→ Activity: Reproduce, word for word, the lines in the material below starting with the one that has "The image size is (1568, 568)." and going on through the one that has "The image size is (1434, 838).". Leave out all pictures.

→ Data to use:
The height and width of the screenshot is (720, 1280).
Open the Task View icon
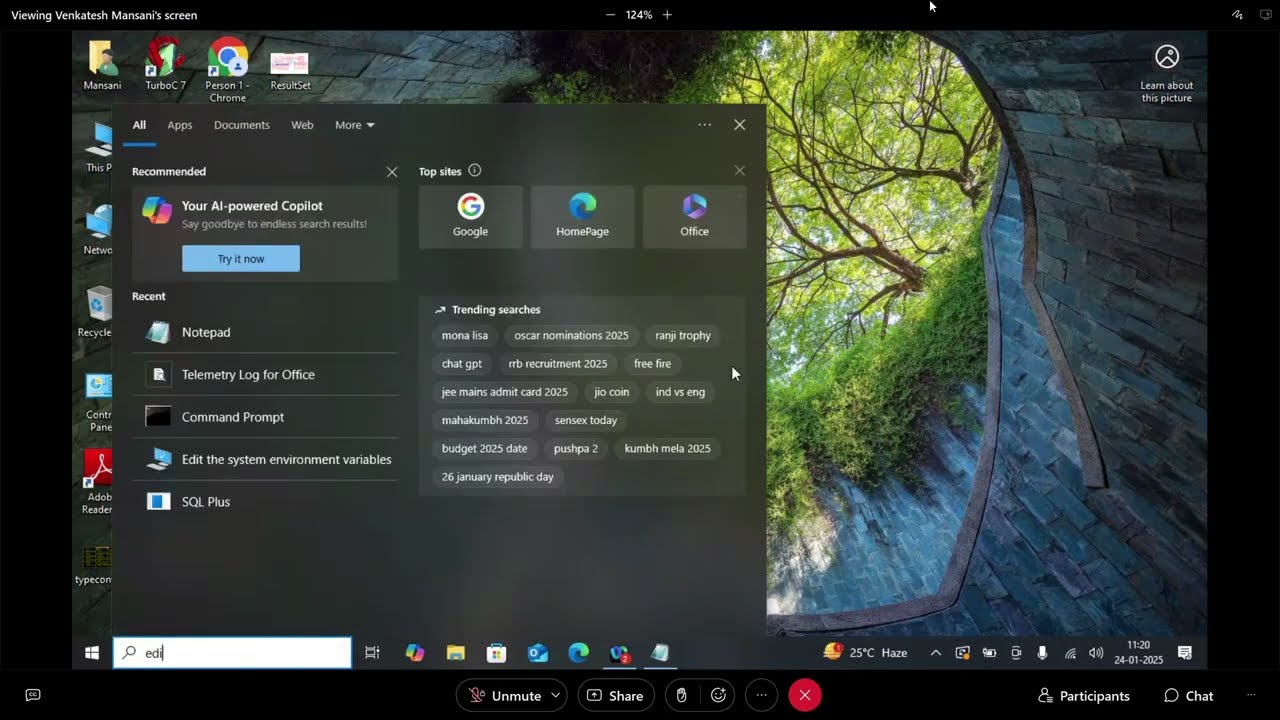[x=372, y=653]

==

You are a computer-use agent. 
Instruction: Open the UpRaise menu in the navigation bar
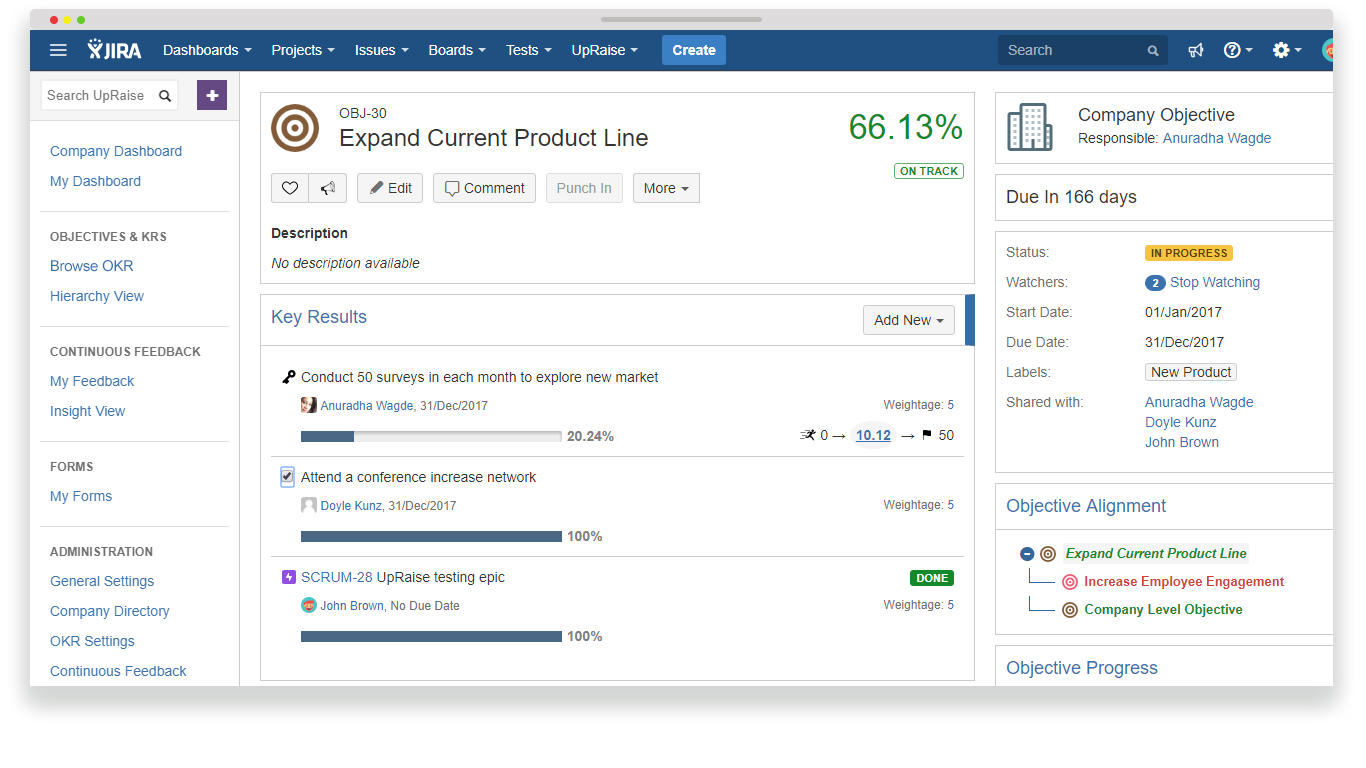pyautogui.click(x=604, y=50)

--

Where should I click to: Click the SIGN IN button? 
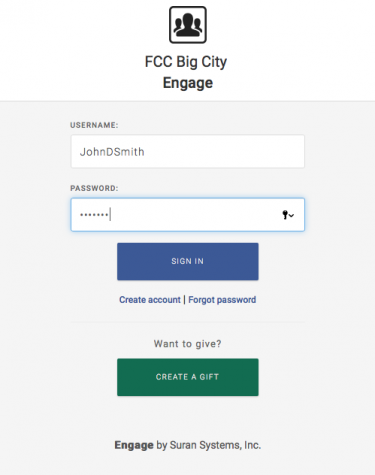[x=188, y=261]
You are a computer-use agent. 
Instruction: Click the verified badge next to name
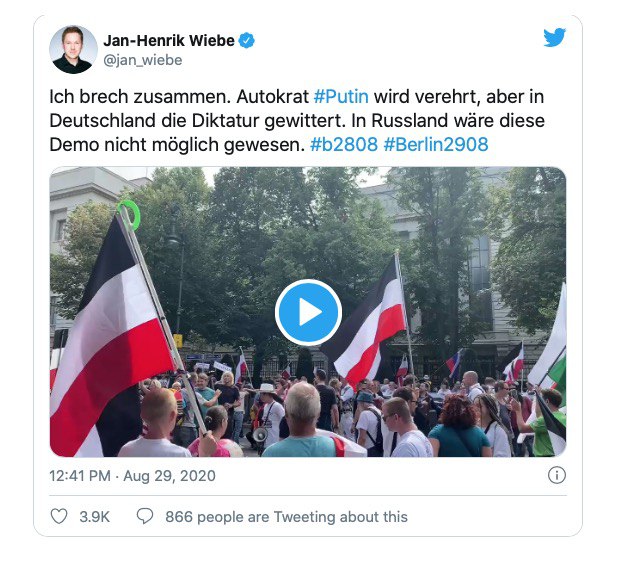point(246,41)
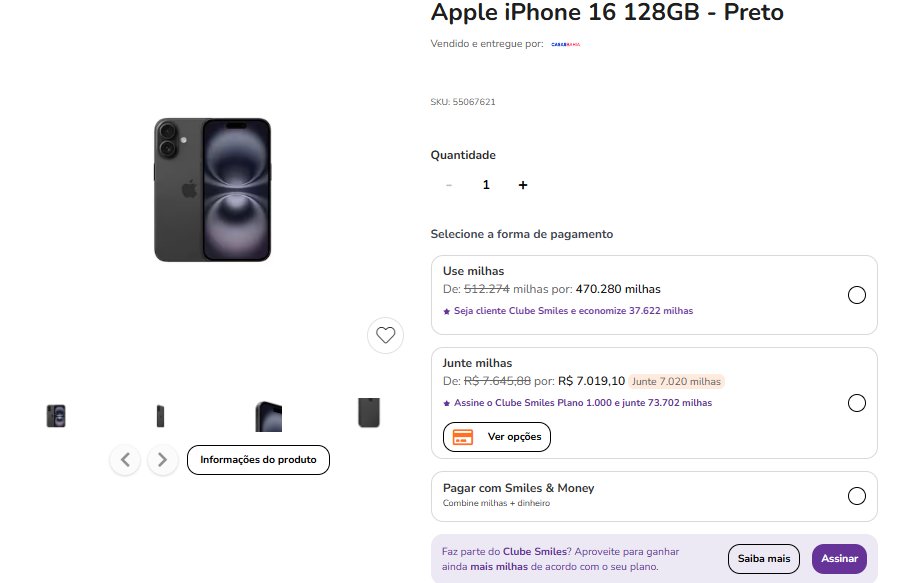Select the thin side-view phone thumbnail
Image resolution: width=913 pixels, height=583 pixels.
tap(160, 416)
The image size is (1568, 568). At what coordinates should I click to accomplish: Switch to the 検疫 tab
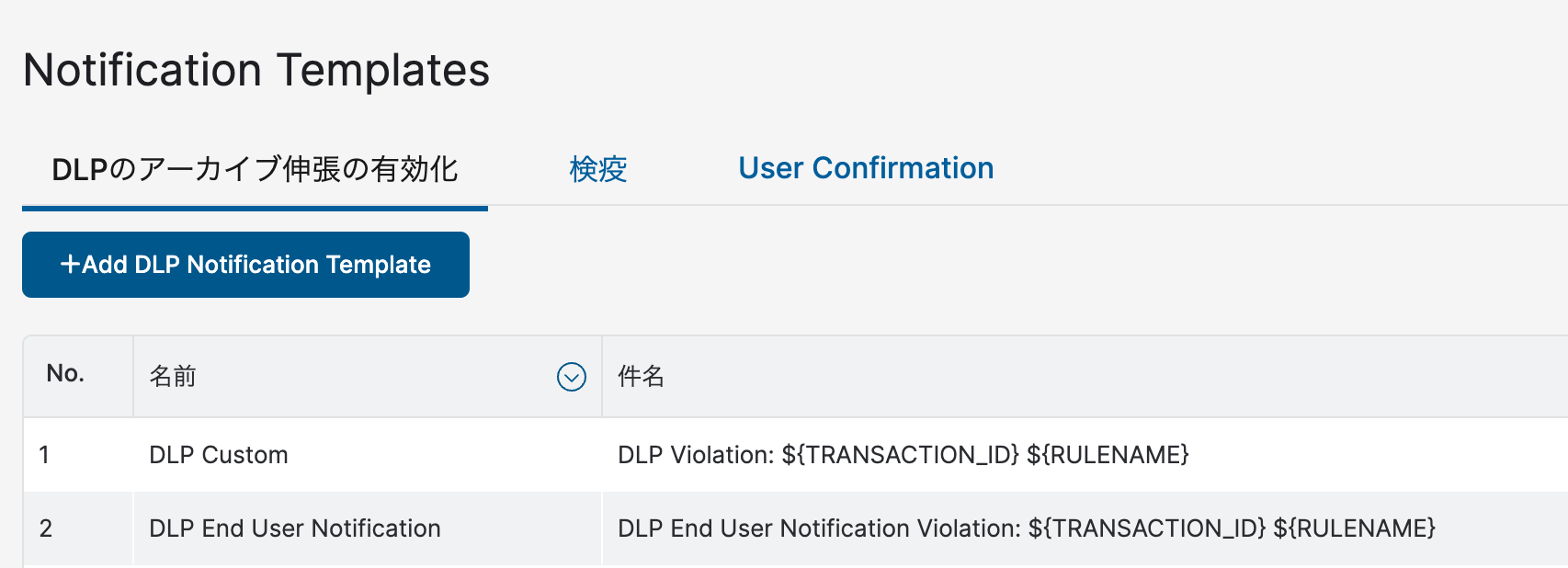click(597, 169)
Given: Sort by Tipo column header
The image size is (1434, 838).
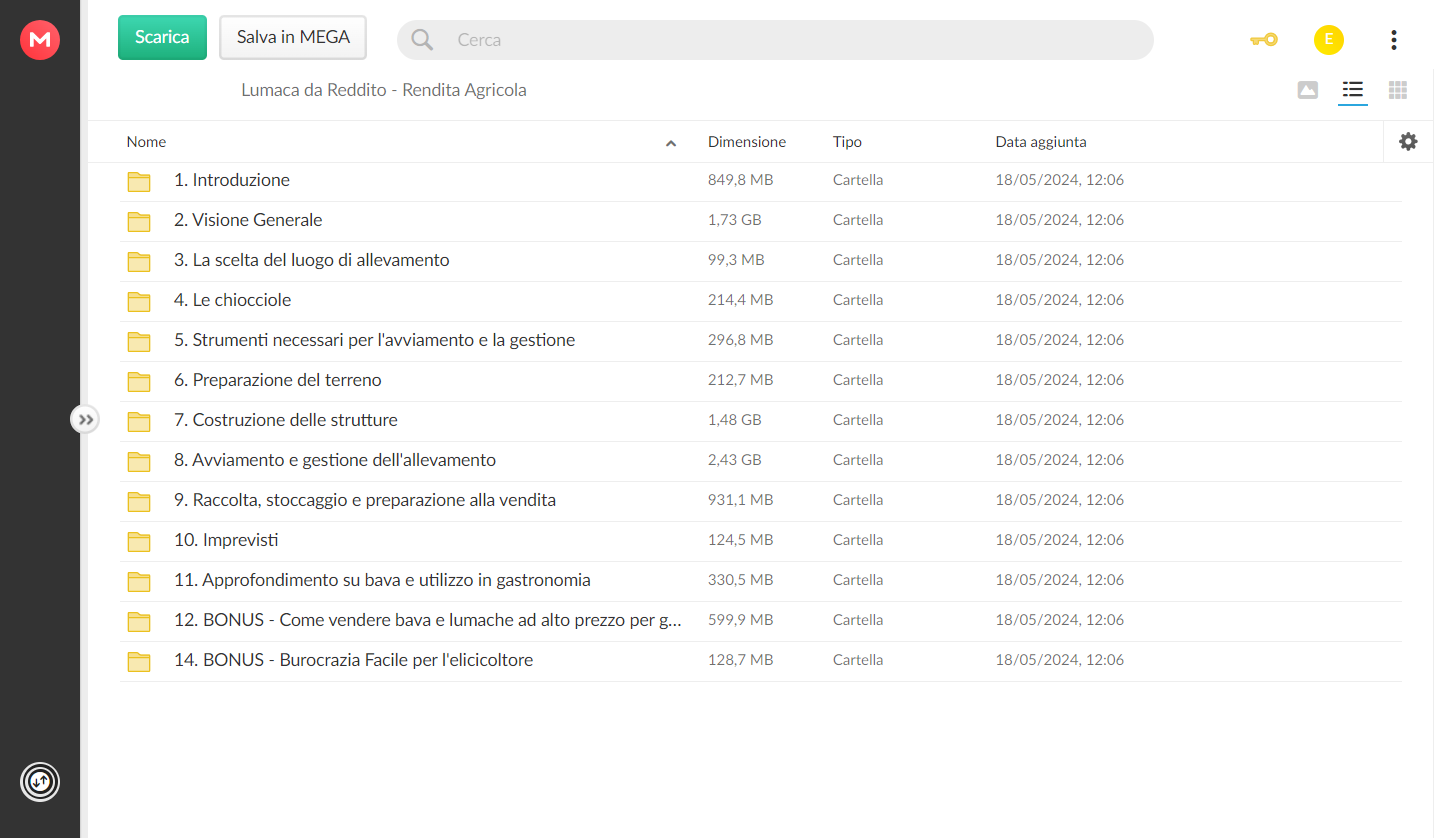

→ Result:
The image size is (1568, 568). At what coordinates should I click to accomplish: Switch to the 検疫 tab
click(597, 169)
Given: Sort by Tipo column header
The image size is (1434, 838).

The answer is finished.